4 Silver-Lining Benefits of Canada’s Rising Interest Rates

Yes, rising rates have negative effects, particularly when it comes to borrowing money. But higher rates can also mean lower prices, faster savings growth and better returns on fixed-rate investments.

There’s a lot of talk in the news lately about rising interest rates. If you’re carrying a variable-rate mortgage or have money out on a line of credit, this talk may have you concerned, and rightly so.

But, surprising as it might sound, there are a couple of ways in which rising interest rates can actually benefit your finances — if you know how to take advantage of them.

Why are interest rates going up right now?

To understand why the Bank of Canada and other financial institutions are starting to raise rates, it helps to first understand the effects of lower interest rates on the overall economy.

Canadians have enjoyed historically low interest rates in recent decades, which has been a boon for borrowers. Low interest rates make it cheaper to borrow money and often result in less urgency around saving. That’s because low interest rates mean lower returns on savings accounts or other savings vehicles, guaranteed investment certificates.

As Canadians borrow and spend, the economy grows.

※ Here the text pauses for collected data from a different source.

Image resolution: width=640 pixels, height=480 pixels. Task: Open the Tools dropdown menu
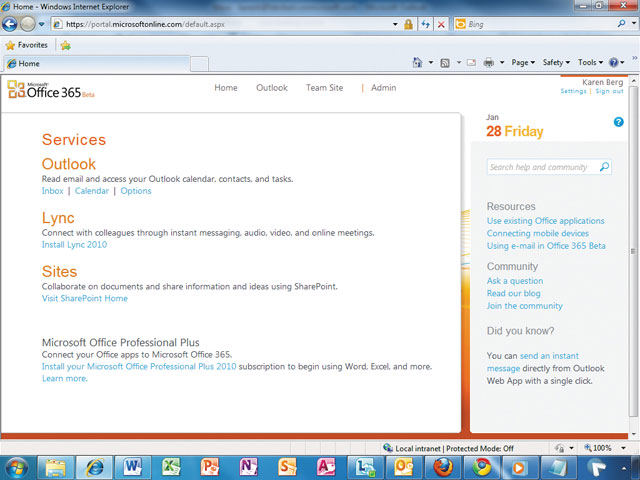pos(591,62)
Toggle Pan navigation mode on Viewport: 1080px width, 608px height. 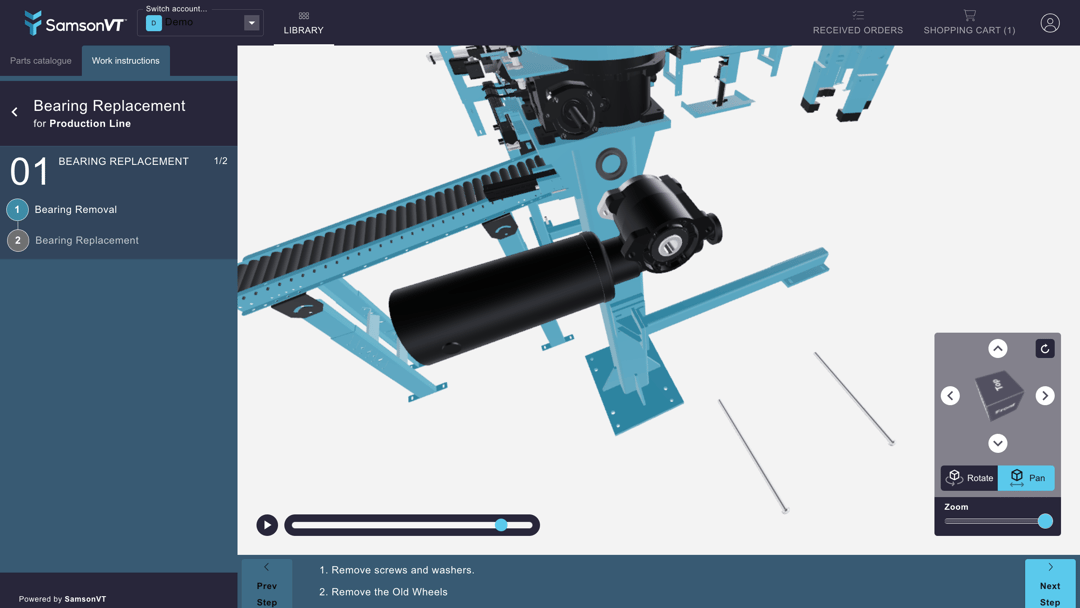pyautogui.click(x=1026, y=477)
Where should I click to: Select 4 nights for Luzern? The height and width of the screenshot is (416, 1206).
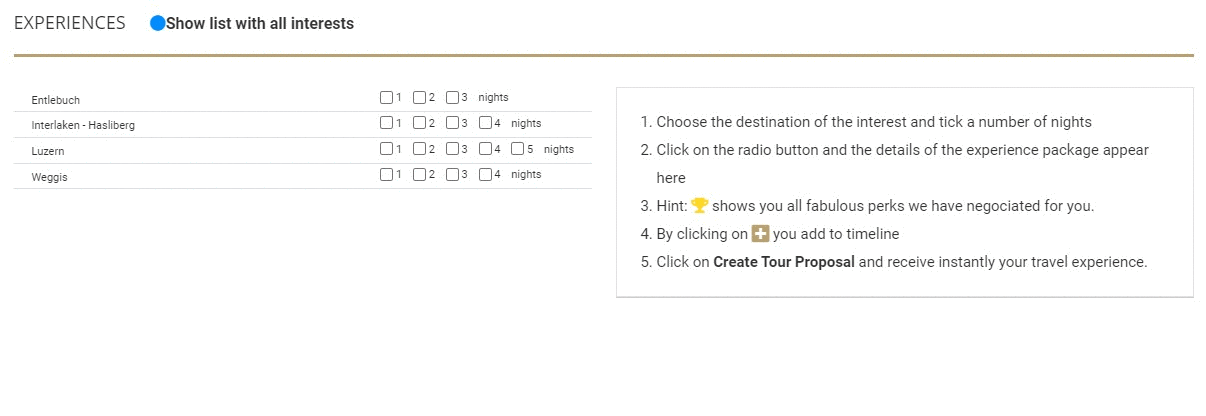[x=485, y=150]
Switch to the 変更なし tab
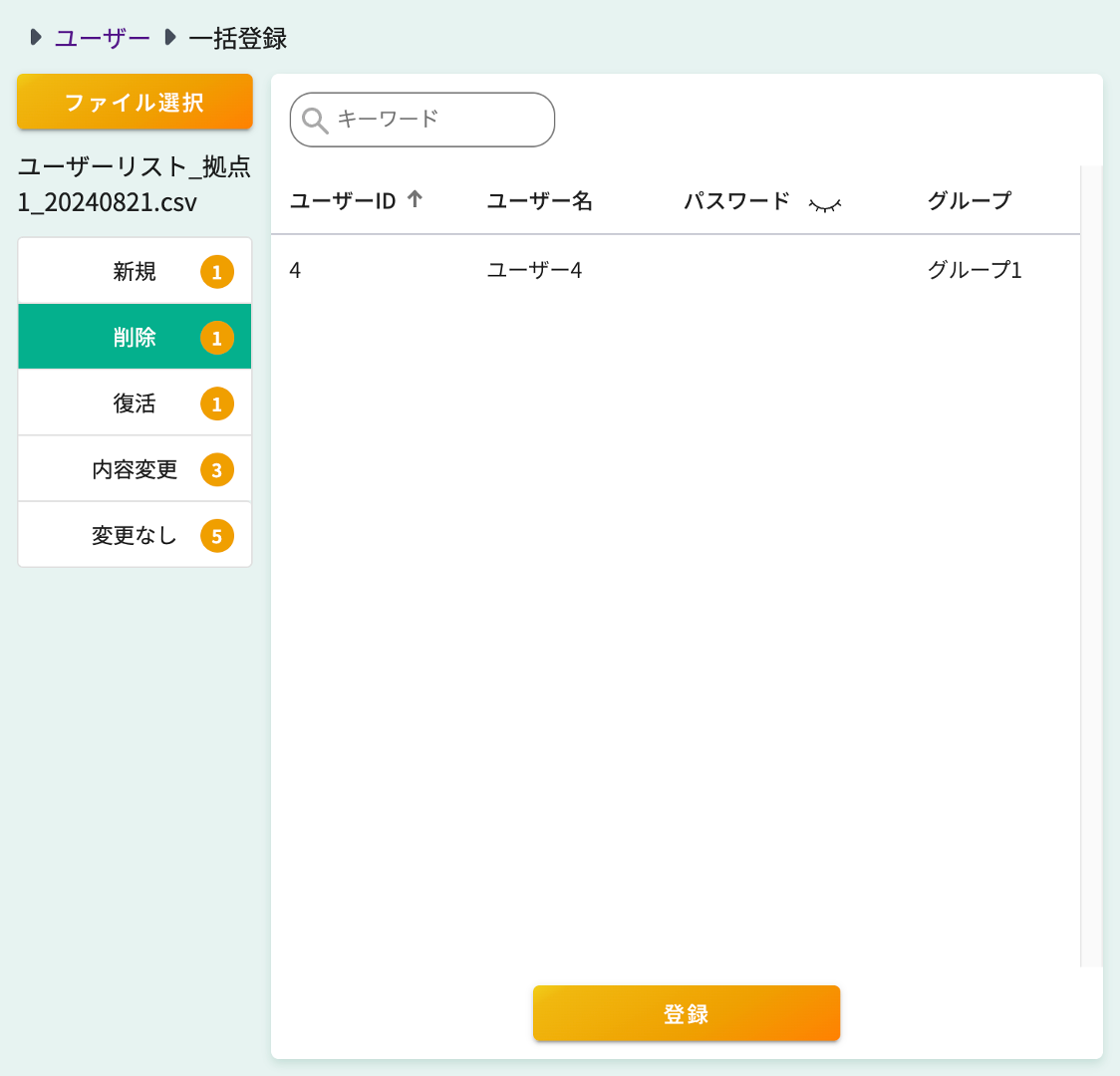The height and width of the screenshot is (1076, 1120). pos(135,535)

While economic growth is generally good, it can become unsustainable when demand outpaces supply, which is when inflation begins to rise beyond normal levels.

Sustained periods of high inflation typically prompt the Bank of Canada to raise its benchmark interest rate, and Canada’s other banks and financial institutions soon follow suit, which is why rates are going up right now.

Benefits of rising interest rates

1. Tamed inflation

In May 2022, the most recent data available, Canada’s annual inflation rate was at 7.7%, the highest since 1983. While it may be possible for people to scale back on non-essentials like streaming services or vacations, it’s harder to avoid spiking grocery and fuel prices.

One of the most significant benefits of rising interest rates is they tend to slow inflation. That’s because, when discouraged to borrow and encouraged to save, people typically begin to spend less money.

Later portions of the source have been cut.